At Ben-Gurion University of the Negev (BGU), Israel, researchers have developed what they characterize as a groundbreaking approach to determine sleep quality using their new breathing sound analysis (BSA). This is less expensive and invasive than current polysomnography (PSG) technology, according to a study published on PLOS ONE online.

“One of the main goals of sleep medicine today is to improve early diagnosis and treatment of the ‘flood’ of subjects presenting with sleep disorders,” says Professor Yaniv Zigel, PhD, head of the Biomedical Signal Processing Research Lab in BGU’s Department of Biomedical Engineering, in a release. “We’ve developed a non-contact ‘breathing sound analysis’ algorithm that provides a reliable estimation of whole-night sleep evaluation for detection of sleep quality, snoring severity, and obstructive sleep apnea (OSA). It has the potential to reduce the cost and management of sleep disorders compared to PSG, the current standard of treatment, and could be used at home.”

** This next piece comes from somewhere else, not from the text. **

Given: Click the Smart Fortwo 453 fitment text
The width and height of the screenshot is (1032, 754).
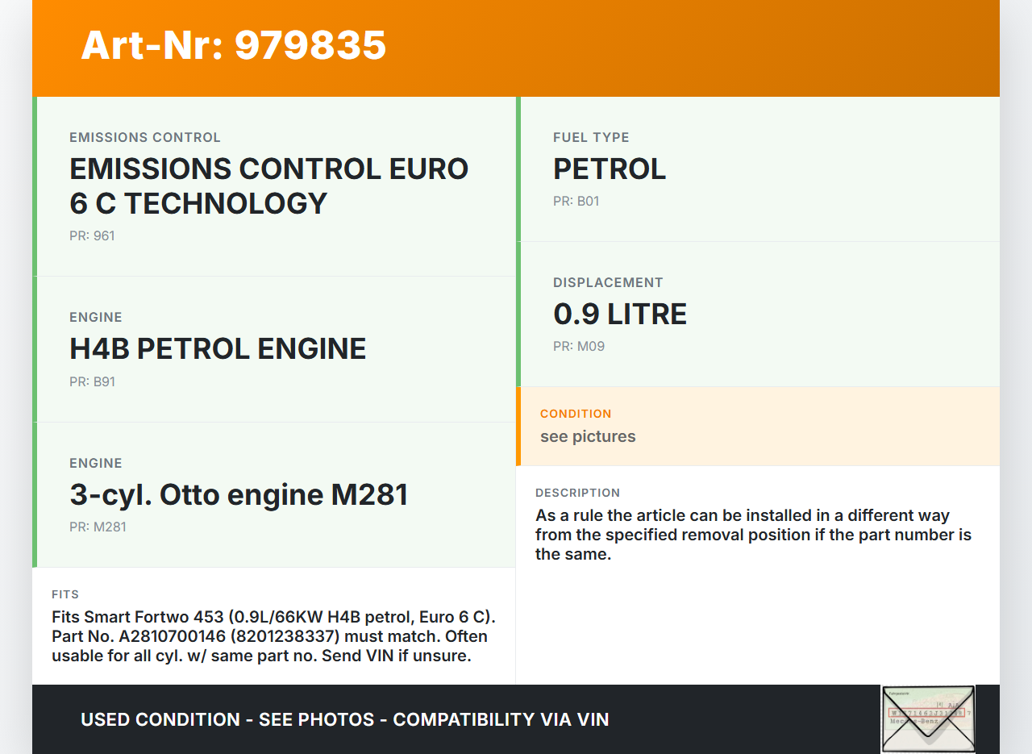Looking at the screenshot, I should (x=273, y=636).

Eliran Dafna, who conducted this study as part of his PhD research, says that PSG is “time-consuming, tedious, and costly due to complexity and the need for technical expertise; the market is begging for a better solution.”

In the study, the researchers measured whole-night breathing sounds from 150 patients using both ambient microphones and PSG simultaneously at a sleep laboratory. The system was trained on 80 subjects and a validation study was blindly performed on the additional 70 subjects. A set of acoustic features quantifying breathing patterns was developed to distinguish between sleep and wake segments. Sleep quality parameters were calculated based on the sleep/wake classifications and compared with PSG for validity.

When comparing sleep quality parameters, there were only minor average differences in the measurements between PSG and BSA. Measuring 150,000 individual time segments (epochs), the BSA epoch-by-epoch accuracy rate for the validation study was 83.3% with 92.2% sensitivity measuring sleep as sleep.

“The results showed that sleep/wake activity and sleep quality parameters can be reliably estimated solely using breathing sound analysis,” says Professor Ariel Tarasiuk of BGU’s Department of Physiology and head of the Sleep-Wake Disorders Unit, at Soroka University Medical Center. “This study highlights the potential of this innovative approach to measure sleep in research and clinical circumstances. Clearly, the transition of this technology to at-home sleep evaluation depends on third party reimbursements for the use of home study equipment.”